▶ _Records to use_

=== Section Start ===

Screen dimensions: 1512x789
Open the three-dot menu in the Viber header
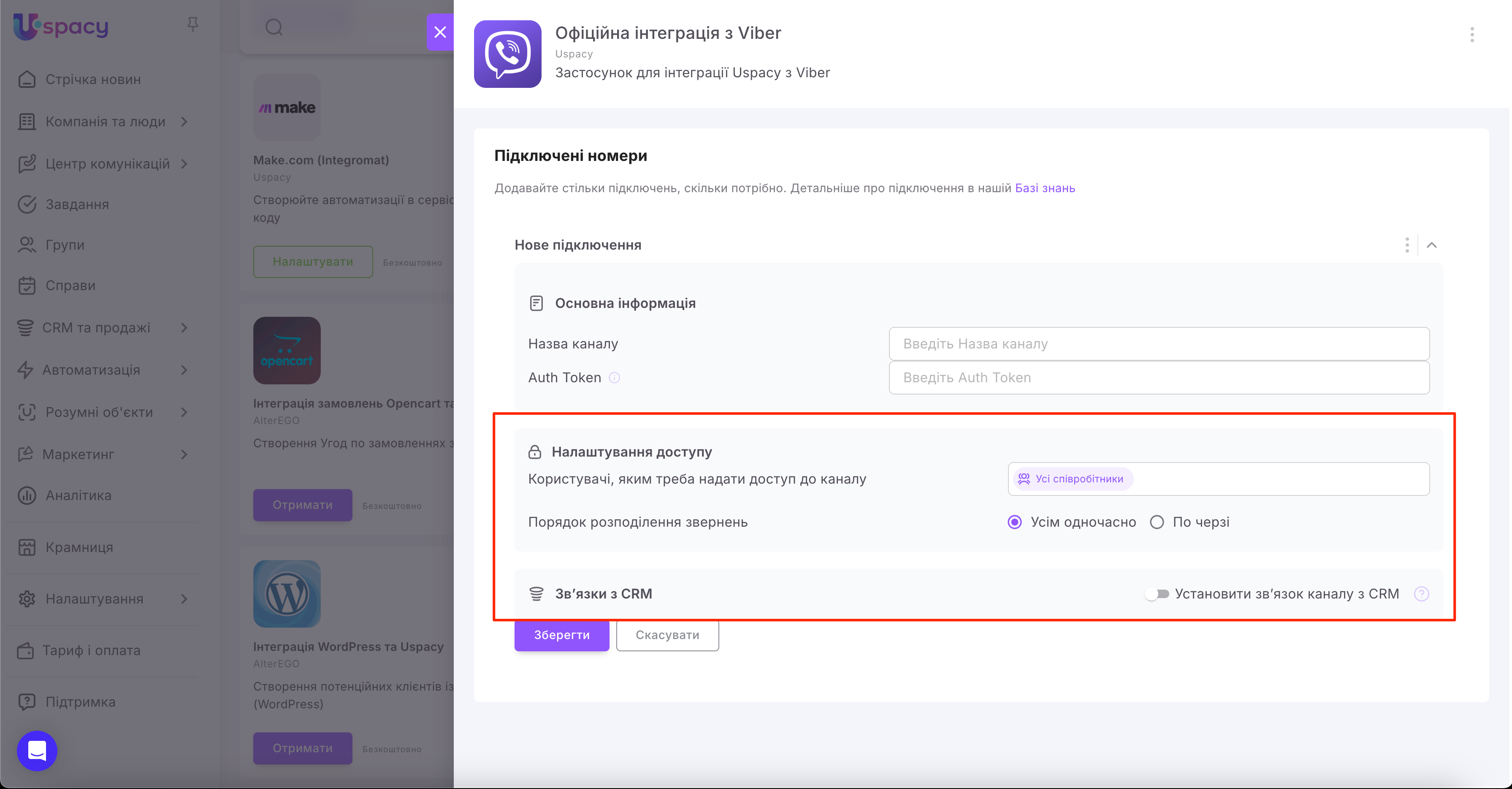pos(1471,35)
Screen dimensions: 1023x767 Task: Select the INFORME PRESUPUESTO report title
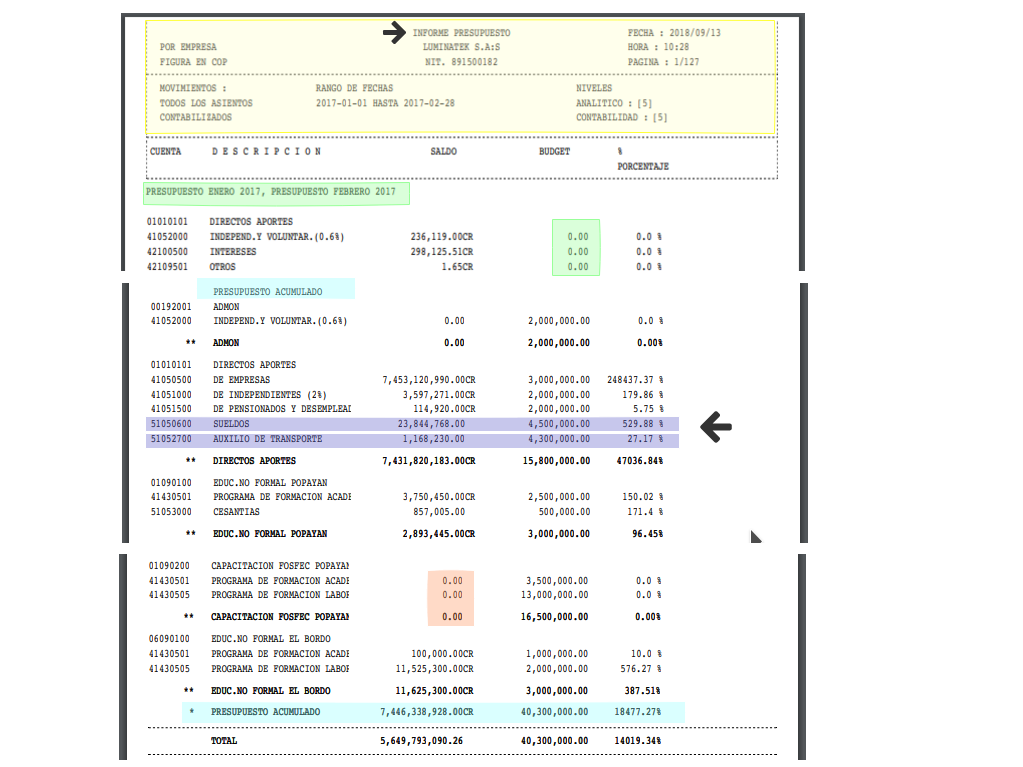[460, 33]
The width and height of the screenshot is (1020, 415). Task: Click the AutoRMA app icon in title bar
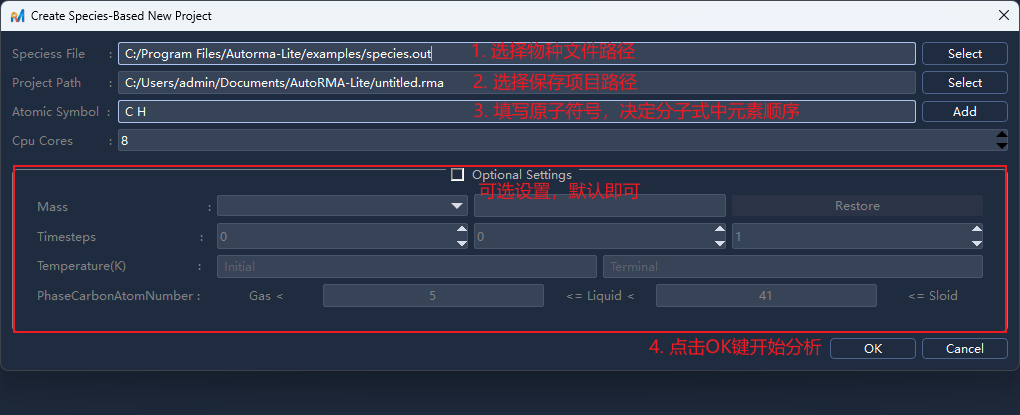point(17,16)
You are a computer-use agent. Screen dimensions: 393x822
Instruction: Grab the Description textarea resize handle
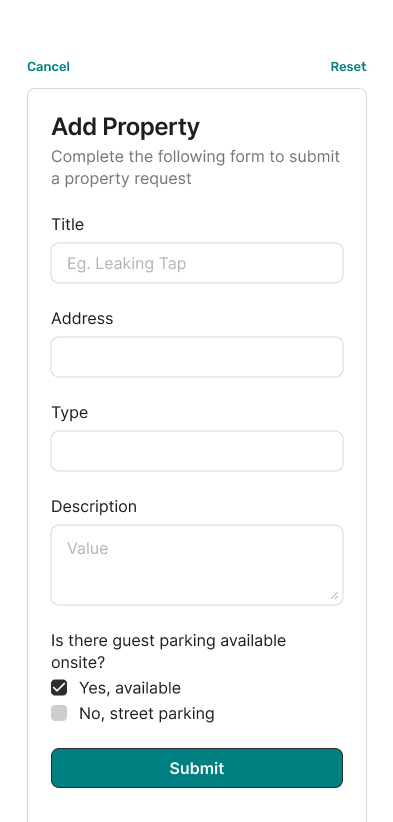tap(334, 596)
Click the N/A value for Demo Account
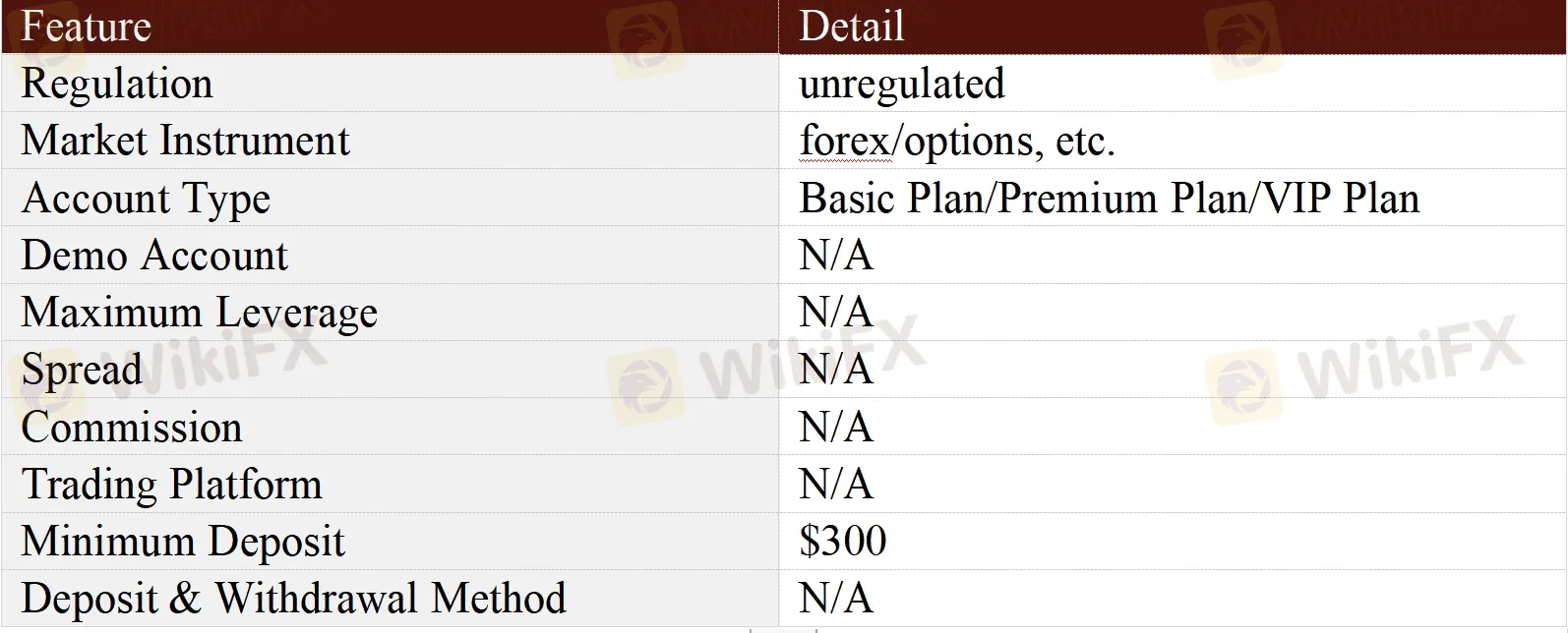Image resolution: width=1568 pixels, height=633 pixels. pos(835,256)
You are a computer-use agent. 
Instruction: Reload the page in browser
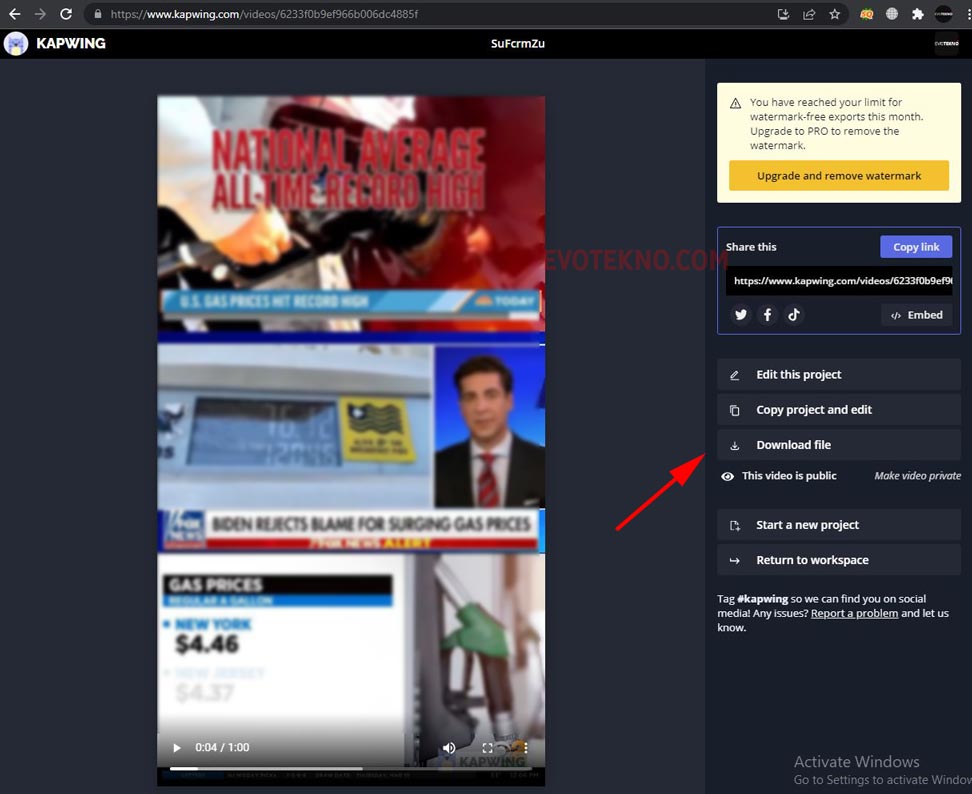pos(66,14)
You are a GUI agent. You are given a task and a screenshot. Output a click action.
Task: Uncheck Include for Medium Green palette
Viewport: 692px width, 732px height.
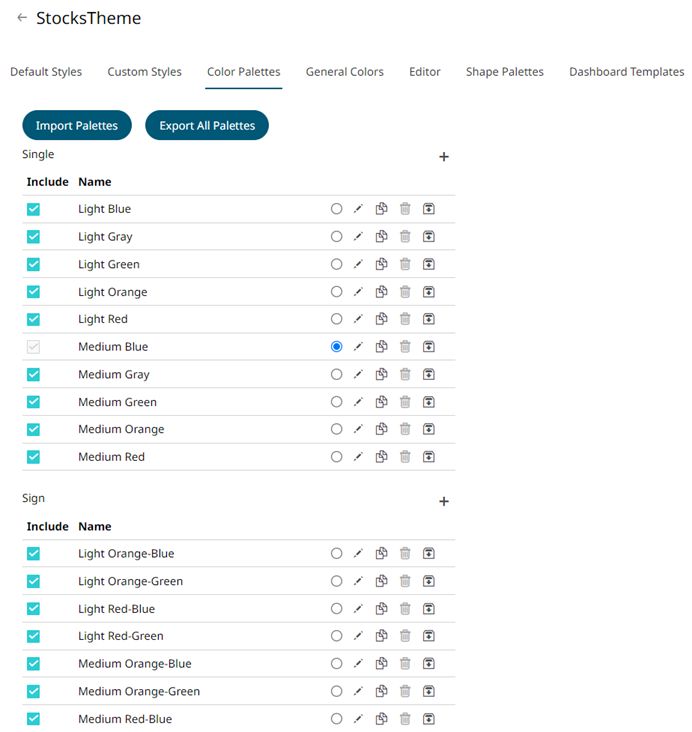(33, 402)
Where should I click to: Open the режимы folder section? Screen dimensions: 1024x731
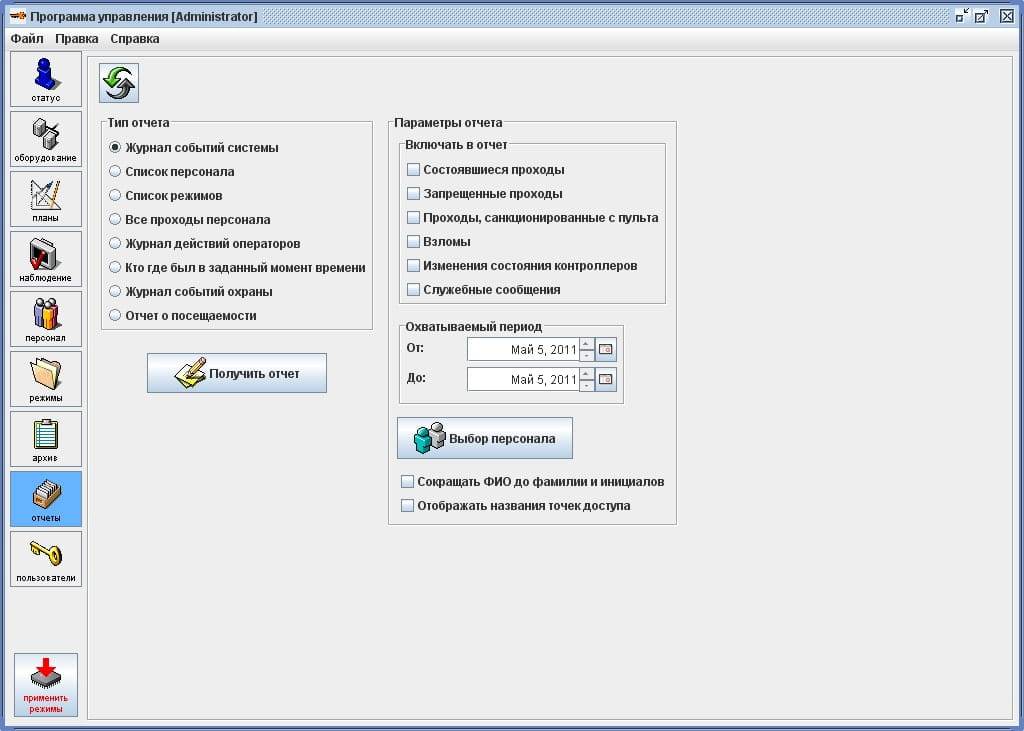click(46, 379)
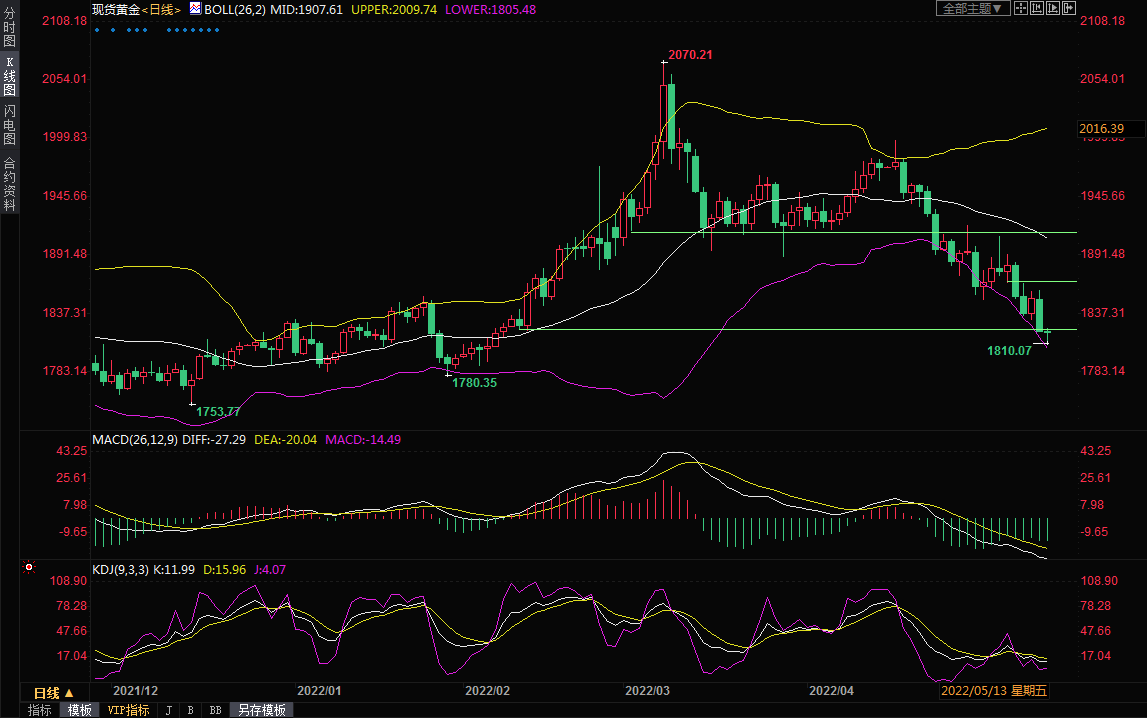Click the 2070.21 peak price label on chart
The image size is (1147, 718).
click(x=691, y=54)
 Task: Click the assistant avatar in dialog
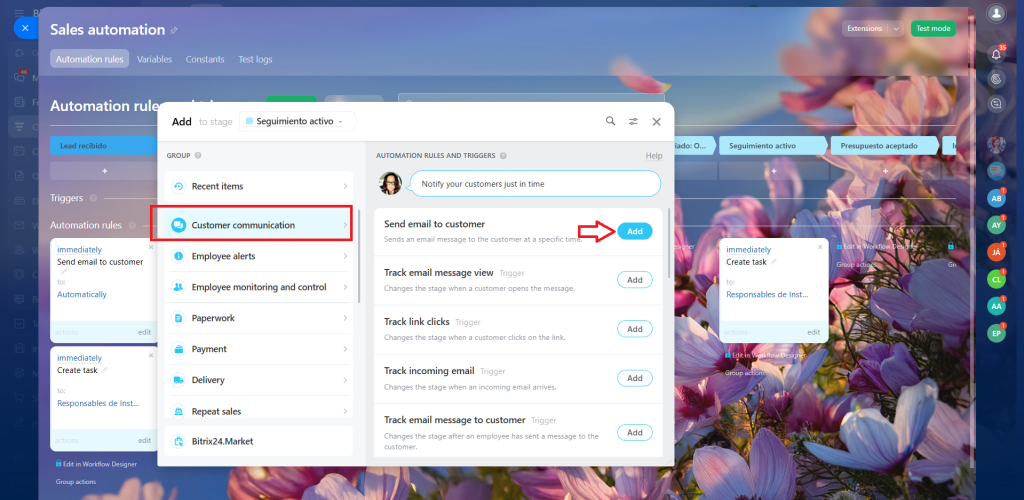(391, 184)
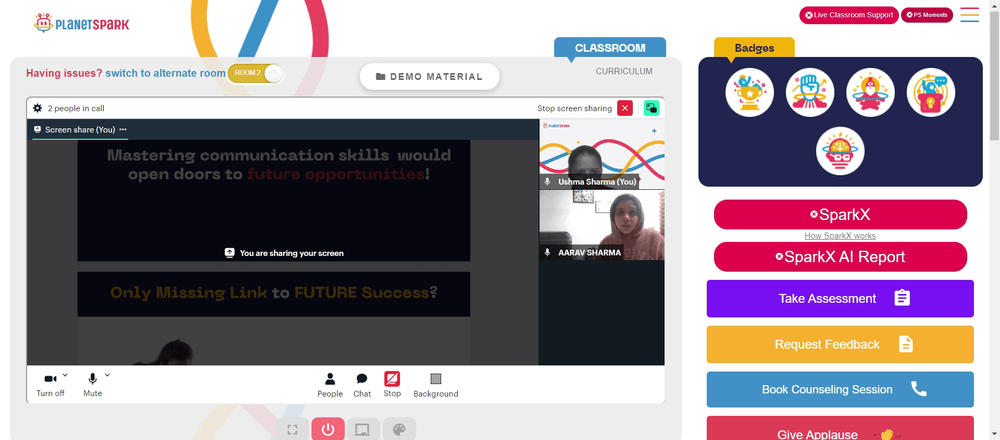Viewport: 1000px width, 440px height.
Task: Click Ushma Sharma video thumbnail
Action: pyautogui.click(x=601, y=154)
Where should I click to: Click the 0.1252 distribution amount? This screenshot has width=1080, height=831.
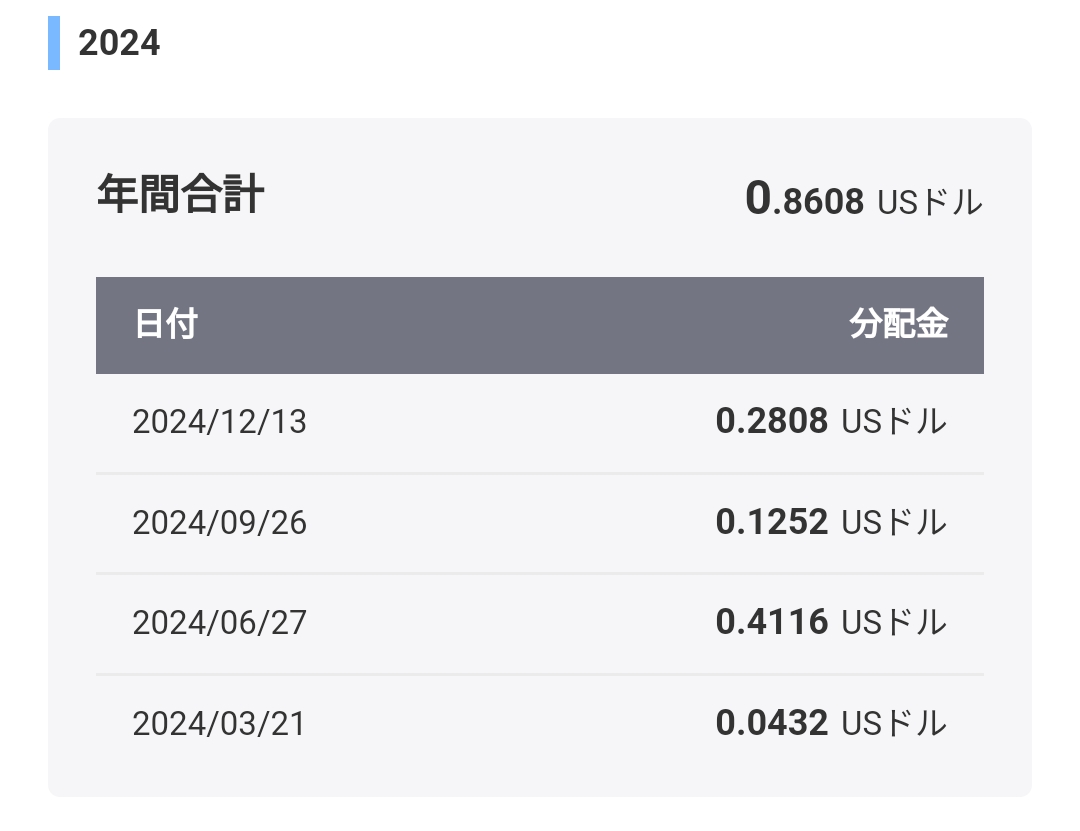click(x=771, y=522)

=== Section End ===

▶ _Work request_
The lines you need are those with the word "computer"; list them from the entries.

▶ _Response to the exercise_
You are a computer-use agent. Screen dimensions: 393x822
You are a computer-use agent. 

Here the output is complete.